The letter turned out to be legitimate. Daly-Mack is one of about 2.5 million North Carolinians whose medical debt was erased under a new statewide agreement with hospitals. The hospital wiped away her $459 debt, dating back to a 2014 emergency room visit for a sinus infection.
“I was the only breadwinner in the family,” says Daly-mack, who was caring for her disabled husband and two teenagers at the time. “I was not able to pay the bill.”
North Carolina is offering $80 million in medical debt relief to nearly 83,000 families, and changing hospital billing practices to prevent future debt accumulation. The initiative,announced Tuesday,aims to ease a financial burden that disproportionately impacts lower-income residents.

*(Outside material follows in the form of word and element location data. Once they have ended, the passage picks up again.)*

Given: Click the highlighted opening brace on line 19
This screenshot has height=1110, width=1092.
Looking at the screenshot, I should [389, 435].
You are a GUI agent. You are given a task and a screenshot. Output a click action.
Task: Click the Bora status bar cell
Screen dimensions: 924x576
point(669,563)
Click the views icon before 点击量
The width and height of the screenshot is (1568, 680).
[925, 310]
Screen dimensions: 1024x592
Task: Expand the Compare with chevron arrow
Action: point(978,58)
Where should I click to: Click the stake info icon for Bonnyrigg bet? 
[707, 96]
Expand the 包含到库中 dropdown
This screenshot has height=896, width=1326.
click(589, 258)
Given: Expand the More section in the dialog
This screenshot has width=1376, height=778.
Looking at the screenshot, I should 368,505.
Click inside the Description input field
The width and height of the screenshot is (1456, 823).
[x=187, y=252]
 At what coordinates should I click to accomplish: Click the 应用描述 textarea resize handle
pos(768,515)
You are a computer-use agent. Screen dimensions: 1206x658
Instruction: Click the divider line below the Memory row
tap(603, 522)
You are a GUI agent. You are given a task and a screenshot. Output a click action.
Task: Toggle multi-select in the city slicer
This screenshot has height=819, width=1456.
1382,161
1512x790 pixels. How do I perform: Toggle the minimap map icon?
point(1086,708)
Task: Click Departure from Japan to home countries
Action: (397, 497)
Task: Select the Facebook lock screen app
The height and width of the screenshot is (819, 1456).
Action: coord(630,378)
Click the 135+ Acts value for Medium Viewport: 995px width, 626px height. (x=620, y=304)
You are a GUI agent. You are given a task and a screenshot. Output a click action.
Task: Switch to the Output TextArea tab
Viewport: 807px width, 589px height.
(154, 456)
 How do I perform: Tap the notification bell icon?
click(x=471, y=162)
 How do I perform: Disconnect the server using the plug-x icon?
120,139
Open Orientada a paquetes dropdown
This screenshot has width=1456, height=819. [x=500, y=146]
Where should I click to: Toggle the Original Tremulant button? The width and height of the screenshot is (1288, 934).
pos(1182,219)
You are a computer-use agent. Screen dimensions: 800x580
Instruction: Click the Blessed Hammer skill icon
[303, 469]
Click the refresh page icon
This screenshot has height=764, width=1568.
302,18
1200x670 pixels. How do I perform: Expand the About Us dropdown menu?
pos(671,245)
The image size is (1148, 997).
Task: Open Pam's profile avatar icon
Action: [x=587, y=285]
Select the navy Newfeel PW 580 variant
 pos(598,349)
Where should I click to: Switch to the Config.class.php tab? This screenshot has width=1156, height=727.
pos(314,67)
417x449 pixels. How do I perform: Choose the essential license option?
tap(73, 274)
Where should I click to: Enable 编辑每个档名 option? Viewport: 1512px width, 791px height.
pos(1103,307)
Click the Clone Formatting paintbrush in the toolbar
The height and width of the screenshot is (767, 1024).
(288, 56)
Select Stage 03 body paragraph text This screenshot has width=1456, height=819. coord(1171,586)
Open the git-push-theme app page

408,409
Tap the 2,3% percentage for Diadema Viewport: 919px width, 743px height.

All 99 hospitals in the state agreed to halt collection on certain debts from before 2014. More considerably, they’ve committed to automatically discount care for patients who meet financial assistance criteria – eliminating the need for applications. According to federal guidelines, a family of four earning less than $96,000 annually would qualify.
“I’m excited for the people of North Carolina,” says Allison Sesso, CEO of Undue Medical Debt, a charity focused on debt erasure. “It pairs not just medical debt relief going backwards, but it fixes the upstream problems.”
Hospitals collaborated with Sesso’s organization to pinpoint eligible individuals and notify them of the relief.
The issue resonated personally for Kody Kinsley,North Carolina’s former health secretary. ”My second year of college, my father had a massive stroke,” Kinsley recalls.He says his mother faced immense anxiety over the resulting medical bills.